"By Jinks!" cried Mackenzie. "Where did you find 'em?"
"In a little room beyond. There's a crowd of things of all sorts--pikes, swords, a small armoury."
"A jolly good find!" cried Mackenzie, "But you haven't got our rifles!"
"No; I didn't see them. There's no ammunition for these ancient muskets, but they'll come in useful, perhaps, as clubs."
"No doubt about that," said Forrester, looking up from the head-dress. "It sounds like coming to a fight, Mac."

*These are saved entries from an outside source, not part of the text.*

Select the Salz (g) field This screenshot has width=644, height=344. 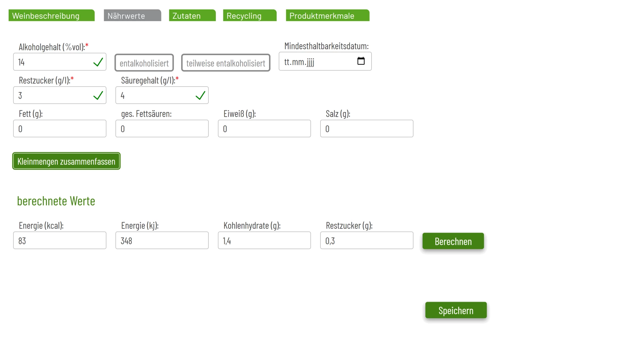coord(367,129)
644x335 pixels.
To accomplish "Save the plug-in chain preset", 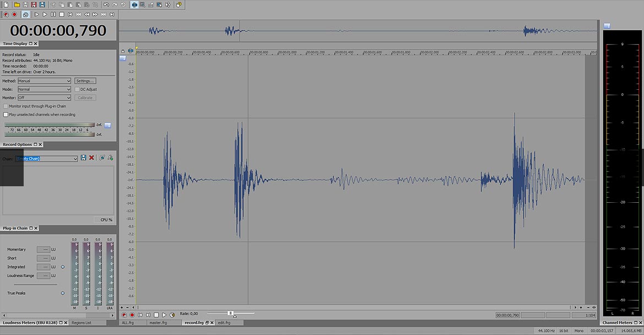I will (83, 158).
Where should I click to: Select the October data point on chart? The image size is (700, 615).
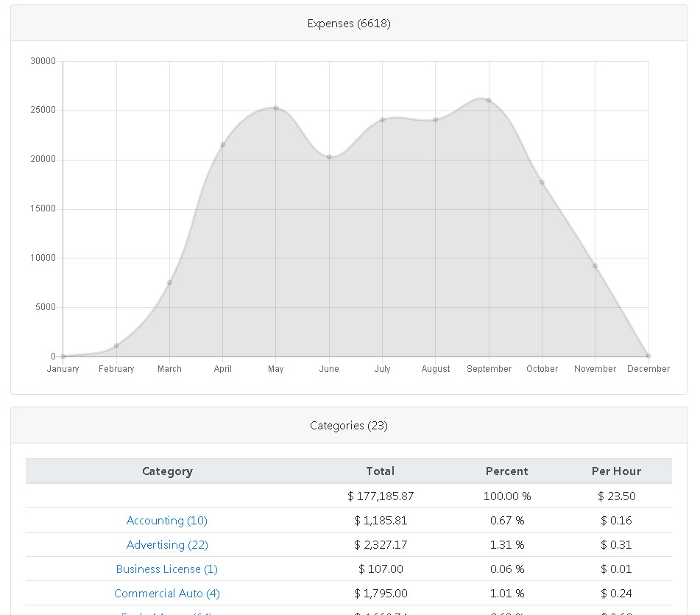click(542, 183)
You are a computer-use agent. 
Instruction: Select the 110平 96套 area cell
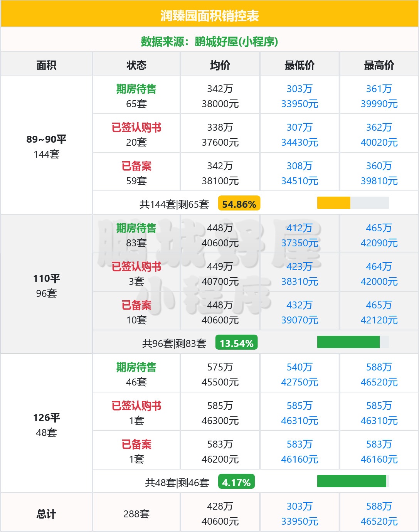pyautogui.click(x=46, y=285)
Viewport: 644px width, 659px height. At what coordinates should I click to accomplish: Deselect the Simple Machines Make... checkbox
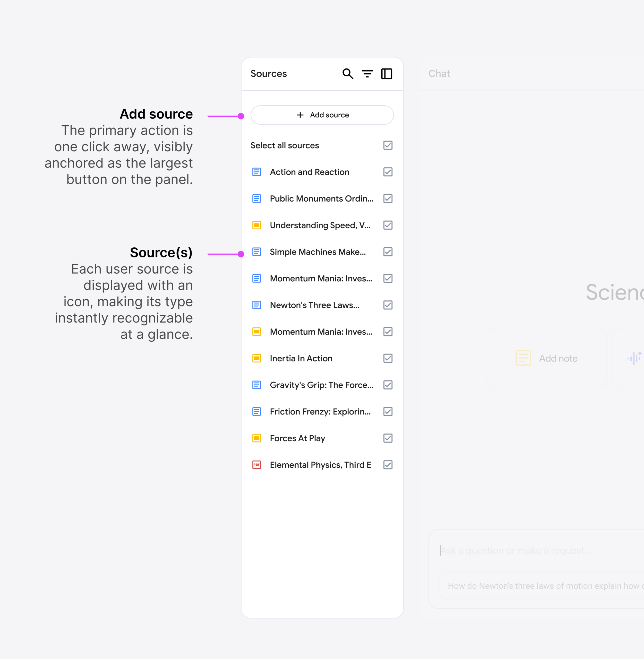pyautogui.click(x=388, y=252)
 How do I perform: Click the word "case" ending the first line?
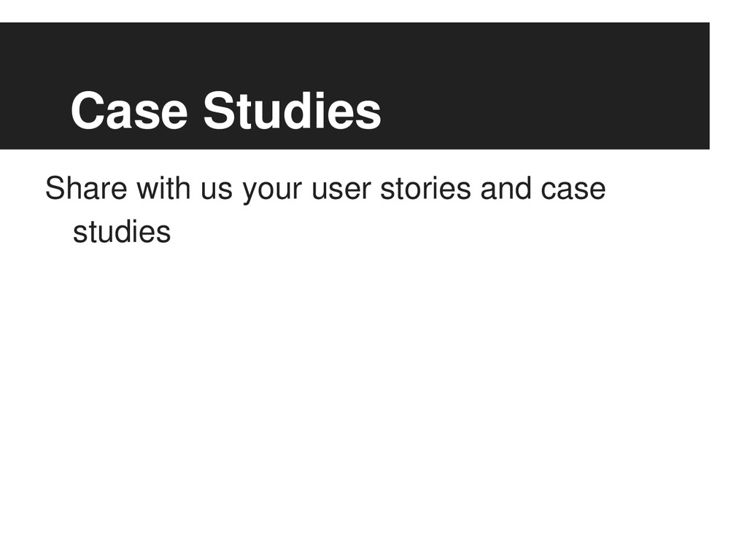[x=573, y=190]
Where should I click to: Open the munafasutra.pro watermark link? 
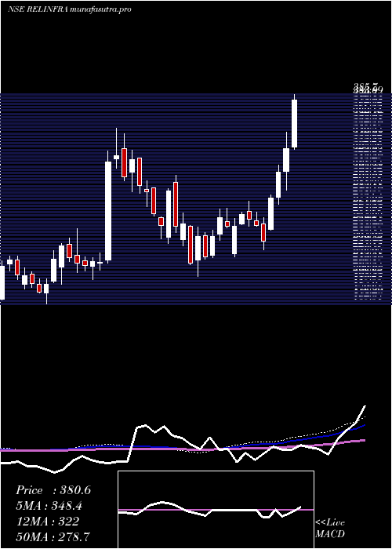101,9
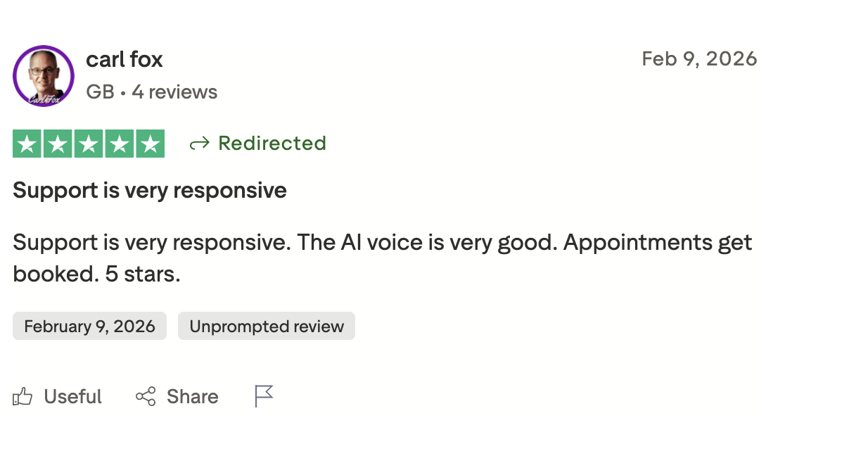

From without came the dull hubbub of distant voices. It was clear that the whole community was roused. The windows were too high in the wall for any of the party to see what was going on outside, but the increasing noise told that the priests had left their lodgings, and Mackenzie guessed that they were massed in the garden beyond the locked gate. They could know nothing of what had happened within the pagoda. No doubt they were bewildered and alarmed, wondering why the foreigners who had dared to profane the sacred floors of the August and Venerable had not instantly been shattered to dust by the omnipotent Eye.
"Will they scale the wall and attack us?" asked Jackson.
"Maybe, when they discover that we're in possession," said Mackenzie. "But at present you may be sure they're just wandered. They don't know what to do until they get word of the Old Man. What's happened to him?"
At this moment a fierce howl of fury penetrated the walls.
"What's up?" exclaimed Forrester. "Get on my back, Mac, and look out of the window."